### RECORD SET
::::

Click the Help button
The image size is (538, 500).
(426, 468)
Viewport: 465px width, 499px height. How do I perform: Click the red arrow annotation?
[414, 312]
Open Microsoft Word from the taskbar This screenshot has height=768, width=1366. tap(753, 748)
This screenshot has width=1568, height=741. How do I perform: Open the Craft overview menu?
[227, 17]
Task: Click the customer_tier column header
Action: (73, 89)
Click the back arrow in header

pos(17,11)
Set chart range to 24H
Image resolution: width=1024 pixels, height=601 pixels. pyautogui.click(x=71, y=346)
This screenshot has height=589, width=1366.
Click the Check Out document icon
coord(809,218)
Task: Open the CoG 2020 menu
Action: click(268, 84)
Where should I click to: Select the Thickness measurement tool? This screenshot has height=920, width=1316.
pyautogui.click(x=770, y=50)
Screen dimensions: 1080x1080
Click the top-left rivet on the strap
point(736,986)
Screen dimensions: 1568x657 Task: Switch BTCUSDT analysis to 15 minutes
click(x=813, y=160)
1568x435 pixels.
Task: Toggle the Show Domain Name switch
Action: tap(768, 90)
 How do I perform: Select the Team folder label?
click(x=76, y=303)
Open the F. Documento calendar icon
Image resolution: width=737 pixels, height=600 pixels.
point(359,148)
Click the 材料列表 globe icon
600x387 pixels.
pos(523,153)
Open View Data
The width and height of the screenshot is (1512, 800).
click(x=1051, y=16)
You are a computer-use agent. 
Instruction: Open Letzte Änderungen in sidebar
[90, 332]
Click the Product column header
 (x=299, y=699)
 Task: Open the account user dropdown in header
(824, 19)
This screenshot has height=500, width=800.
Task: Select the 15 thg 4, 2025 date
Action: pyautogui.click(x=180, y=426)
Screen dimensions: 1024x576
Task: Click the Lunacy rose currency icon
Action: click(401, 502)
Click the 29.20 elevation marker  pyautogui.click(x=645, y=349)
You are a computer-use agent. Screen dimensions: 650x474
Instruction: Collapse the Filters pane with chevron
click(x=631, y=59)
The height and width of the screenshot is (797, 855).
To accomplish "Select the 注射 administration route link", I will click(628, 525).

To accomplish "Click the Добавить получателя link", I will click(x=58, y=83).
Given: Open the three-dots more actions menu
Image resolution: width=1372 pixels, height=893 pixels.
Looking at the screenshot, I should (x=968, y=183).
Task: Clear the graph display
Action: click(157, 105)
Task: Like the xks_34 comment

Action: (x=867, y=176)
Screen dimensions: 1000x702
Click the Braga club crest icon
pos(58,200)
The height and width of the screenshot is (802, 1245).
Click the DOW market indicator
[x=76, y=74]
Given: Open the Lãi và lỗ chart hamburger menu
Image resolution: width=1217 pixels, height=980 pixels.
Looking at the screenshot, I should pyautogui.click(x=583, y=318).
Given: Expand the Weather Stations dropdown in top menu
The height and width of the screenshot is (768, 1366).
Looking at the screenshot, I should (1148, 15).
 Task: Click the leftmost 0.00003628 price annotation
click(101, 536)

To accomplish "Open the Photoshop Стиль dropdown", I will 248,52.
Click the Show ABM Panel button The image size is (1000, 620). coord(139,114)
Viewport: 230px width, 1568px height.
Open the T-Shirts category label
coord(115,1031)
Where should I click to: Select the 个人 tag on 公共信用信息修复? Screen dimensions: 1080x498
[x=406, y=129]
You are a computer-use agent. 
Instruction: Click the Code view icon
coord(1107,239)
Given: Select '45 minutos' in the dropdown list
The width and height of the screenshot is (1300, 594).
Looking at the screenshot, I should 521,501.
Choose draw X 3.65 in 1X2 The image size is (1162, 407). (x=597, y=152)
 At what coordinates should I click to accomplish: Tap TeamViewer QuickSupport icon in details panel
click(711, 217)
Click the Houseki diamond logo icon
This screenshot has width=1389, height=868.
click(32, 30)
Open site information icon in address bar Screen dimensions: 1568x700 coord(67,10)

::::

### YOUR TASK
From the records above, copy only the lines starting with the line that holds "Where should I click to: Select the 个人" and going on through the line that holds "Choose draw X", exactly as written.

### RESPONSE FOR THIS EXERCISE
Where should I click to: Select the 个人 tag on 公共信用信息修复? Screen dimensions: 1080x498
[x=406, y=129]
You are a computer-use agent. 
Instruction: Click the Code view icon
coord(1107,239)
Given: Select '45 minutos' in the dropdown list
The width and height of the screenshot is (1300, 594).
Looking at the screenshot, I should 521,501.
Choose draw X 3.65 in 1X2 The image size is (1162, 407). (x=597, y=152)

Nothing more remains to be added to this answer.